* [INSTRUCTION A] List every person named in the EconCrit review, writing each name as it appears there.
* [INSTRUCTION B] Repeat the EconCrit review from "Reviewing the last" to "(1 July 2021).", word for word.
* [INSTRUCTION C]
Answer these from the EconCrit review:
(i) Whose terminology is adopted for the end of a civilization's growth?
(ii) According to Quigley, what decreases when the instrument of expansion fails?
(iii) For Keynes, what does the imbalance drive?

(SELECTED TEXT begins)

Reviewing the last three weeks here at EconCrit. First, the preliminaries:
- I can't respect people who prefer to profit from economic decline rather than prevent it (30 June 2021);
- What matters is that we prevent the decline (1 July 2021).
I point out that slow economic growth can kill a civilization (2 July). Then, in the best short summary I've ever written, I identify the overriding economic problem of our time (3 July). Also, I present the rise and decline of civilizations as an economic cycle, and attribute decline to "bad economic policy" (4 July).
We adopt A.J. Toynbee's terminology for the end of a civilization's growth, but reject his view of causation: Toynbee considers economic factors to be incidental. They are central (6 July).
We consider civilization as described by Carroll Quigley and find some similarity to the work of Toynbee, but prefer Quigley's "instrument of expansion" to Toynbee's causal analysis (8 July).
We then look at how the instrument of expansion fails: "In modern terms," Quigley says, "we say that the rate of investment decreases." Remarkably, Quigley finds that declining investment harms the growth of civilization. His focus is the civilization, not the economy (10 July).Next
we consider the details of investment as Quigley sees them, and find that
he agrees with Keynes that the problem lies with the idea that "supply creates its
own demand". Say's law. Supply doesn't create its own demand when saving
is not fully invested. For Keynes, this is an imbalance that drives economic decline. For
Quigley, it drives the decline of civilization (14 July).
For me, it drives both.

(SELECTED TEXT ends)
(DATA UNDER STUDY begins)

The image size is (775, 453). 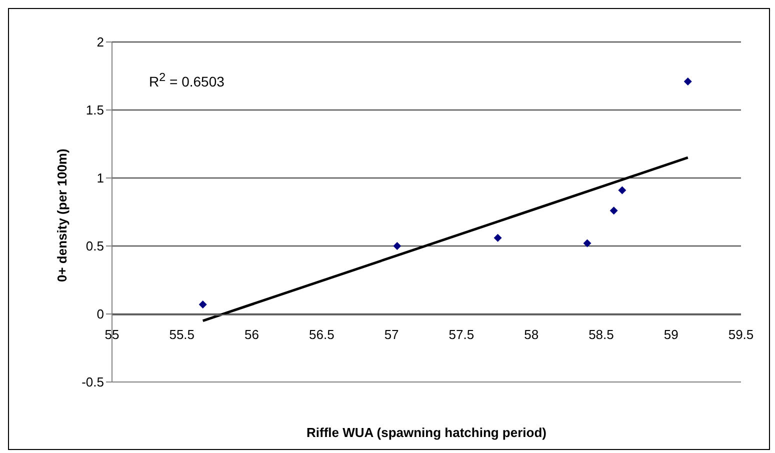 What do you see at coordinates (392, 334) in the screenshot?
I see `x-tick-label: 57` at bounding box center [392, 334].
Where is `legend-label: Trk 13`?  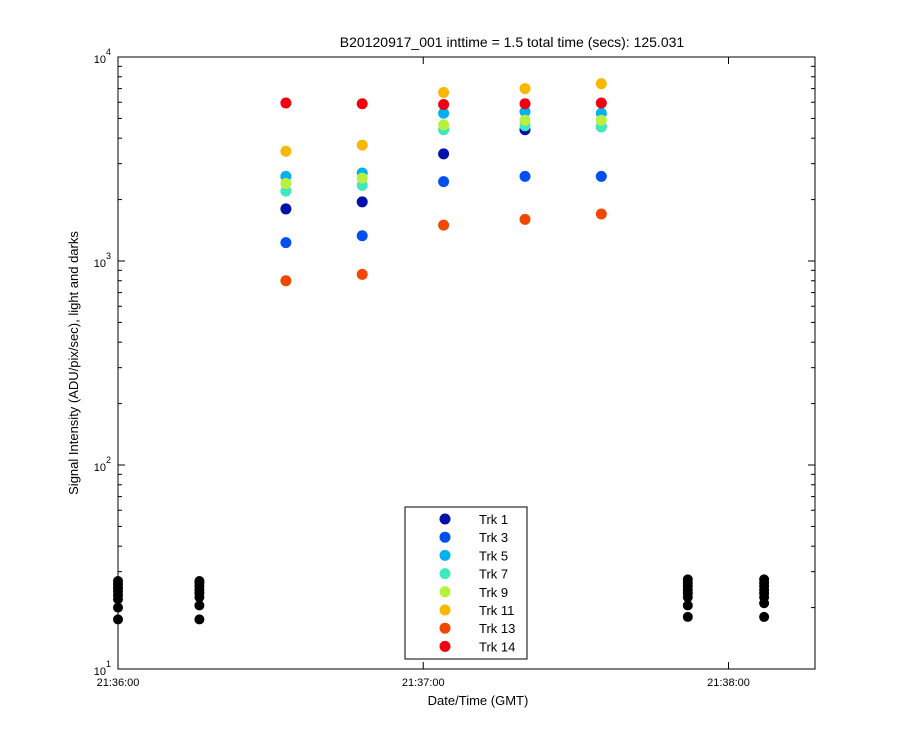
legend-label: Trk 13 is located at coordinates (497, 628).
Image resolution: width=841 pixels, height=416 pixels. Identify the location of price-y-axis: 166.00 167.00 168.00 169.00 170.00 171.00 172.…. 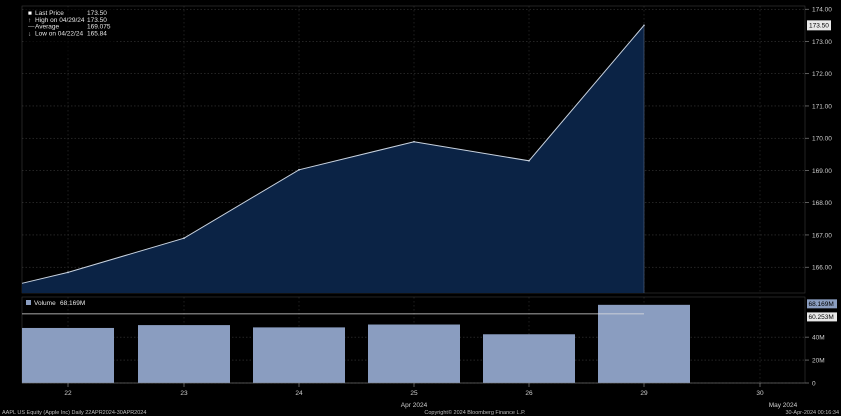
(818, 140).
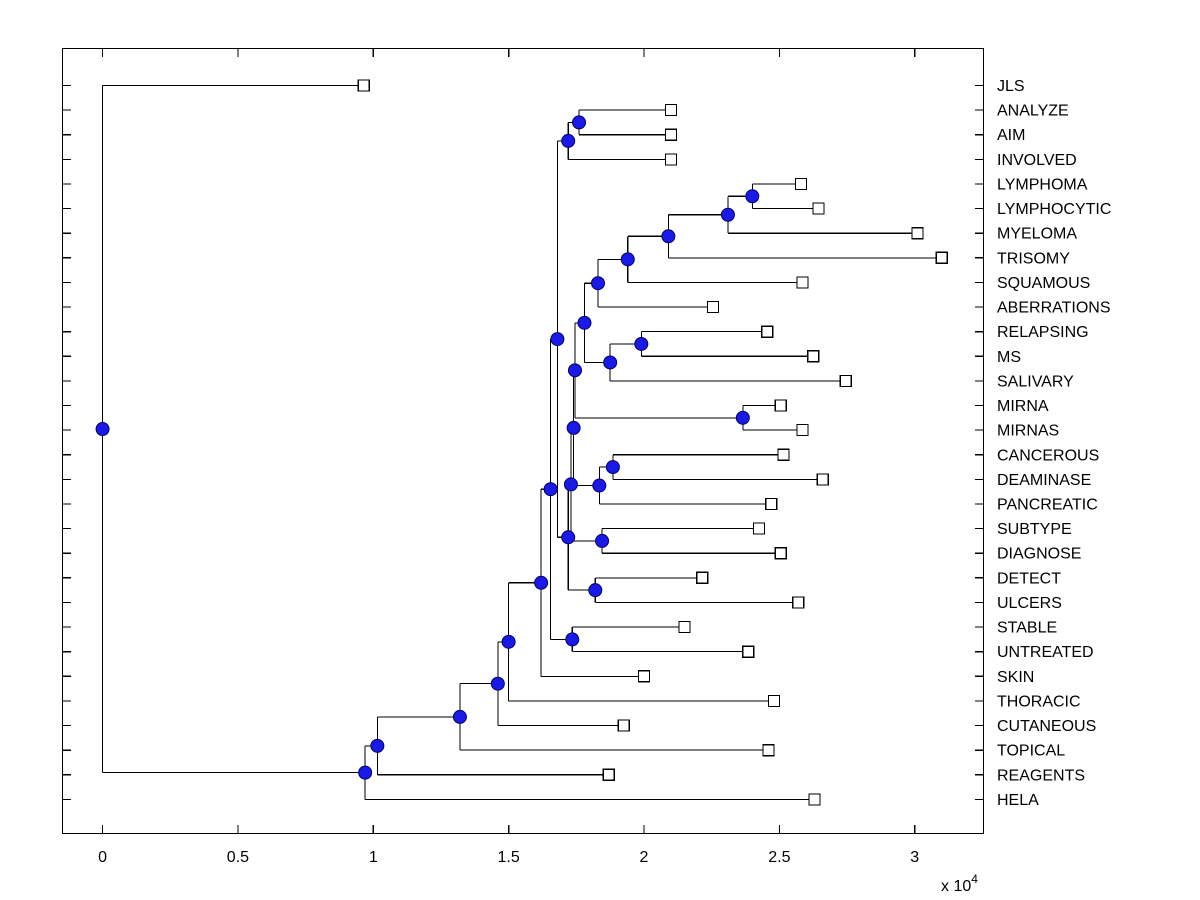 The width and height of the screenshot is (1200, 900). Describe the element at coordinates (1028, 432) in the screenshot. I see `leaf-label: MIRNAS` at that location.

(DATA UNDER STUDY ends)

* [RESULT A]
A.J. Toynbee
Carroll Quigley
Keynes

* [RESULT B]
Reviewing the last three weeks here at EconCrit. First, the preliminaries:
- I can't respect people who prefer to profit from economic decline rather than prevent it (30 June 2021);
- What matters is that we prevent the decline (1 July 2021).

* [RESULT C]
(i) A.J. Toynbee's
(ii) The rate of investment
(iii) Economic decline